There may be no U-Hauls, but we are now able to cheer on our football team as they strut through our Tailgate Village — and damn do they look good in their pads and tight spandex (well, most of them). SAE boys may no longer lounge on couches in tweed jackets or grill hotdogs, but there is now a ubiquitous amount of pizza/hotdogs/burgers/chips — basically every type of food your intoxicated appetite may want.
Once you get dropped off at the gates of the student tailgate area, you are greeted with a smile. There are no big nasty guards patting you down and smelling your breath — just don’t be that idiot who’s slurring his words at 10 a.m. You can bring in a bottle of Gatorade and who knows what’s actually in it, and even more importantly, who really cares as long as you’re keeping your act together.
Once in the tailgate area you will be greeted by the Women’s and Men’s Lacrosse team, who will be dressed up in something absurd — because, let’s be honest, Halloween is the best holiday, so why not have it every Saturday? Everyone will be dancing, because yes, unlike last year there is a DJ. And no, he is not some random DJ that plays bad music — he is Ari Gorfain. Ari will play that song you want to request but are too lazy to ask for; he reads minds. He is also not some random DJ that just sits there and stares at his sound system and checks his phone. He plays corn hole with the boys so he can learn a little about them. He will compliment you on your costume, or call you out for being drafted by the Cincinnati Reds — because, let’s be honest, that is something to talk about.
But in the end, tailgating isn’t really about any of this at all. It’s not about what we are wearing, the food we are getting to eat or who’s sober and who’s not. It goes back before any of us were even born, back to the tailgate fields (now tennis court area) as a place where everyone is welcomed. The field doesn’t notice what frat you are in or if you play a sport or if you prefer a cappella. It doesn’t care if you are in Theta or Pi Phi or think sororities are just plain dumb — there are no cliques on the tailgate field.
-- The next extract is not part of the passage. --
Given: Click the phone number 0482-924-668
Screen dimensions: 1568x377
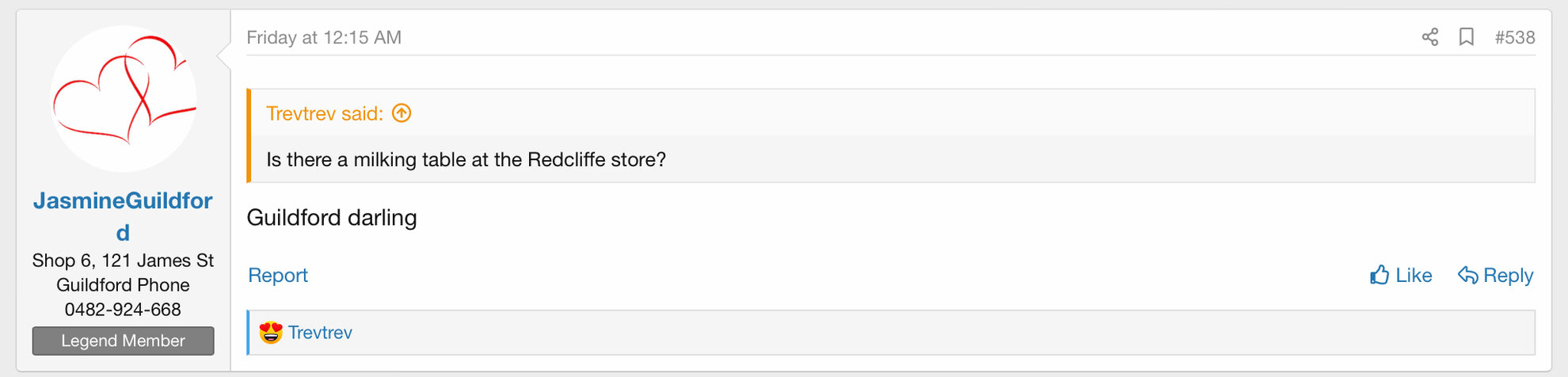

Now the different colleges and frats may not get to ride in on U-Hauls, but they can each have their own picnic table and put whatever they want on it, from pink cupcakes and Peppermint Schnapps to Natty Light and potato chips.
The Athletic department didn’t put new rules in place or create the Tailgate Village to take away a tradition; they are trying to preserve it. They are trying to contain us, because sometimes in our 20s we need to be contained. They went to college once too, some of them even went to Yale; they understand tradition. They are giving us free food, booze and a DJ — what more could we ask for? So maybe everyone sitting in their rooms boycotting the tailgates because they think that’s the cool thing, needs to grow up, put some weird clothes on (or maybe don’t) and come dance. You can’t really have an opinion until you experience for yourself.
Maybe, this Saturday, the hipsters can mingle with the athletes, and the Thetas can meet some Pi Phis. Maybe more people will walk towards the stadium at kick-off and maybe the Yale Bowl won’t be so empty. Maybe our players will finally get to hear their names cheered by their peers instead of just their parents and maybe we’ll get to watch our Bulldogs beat the Tigers. Basically, put on your dancing shoes Saturday morning and carry out a tradition.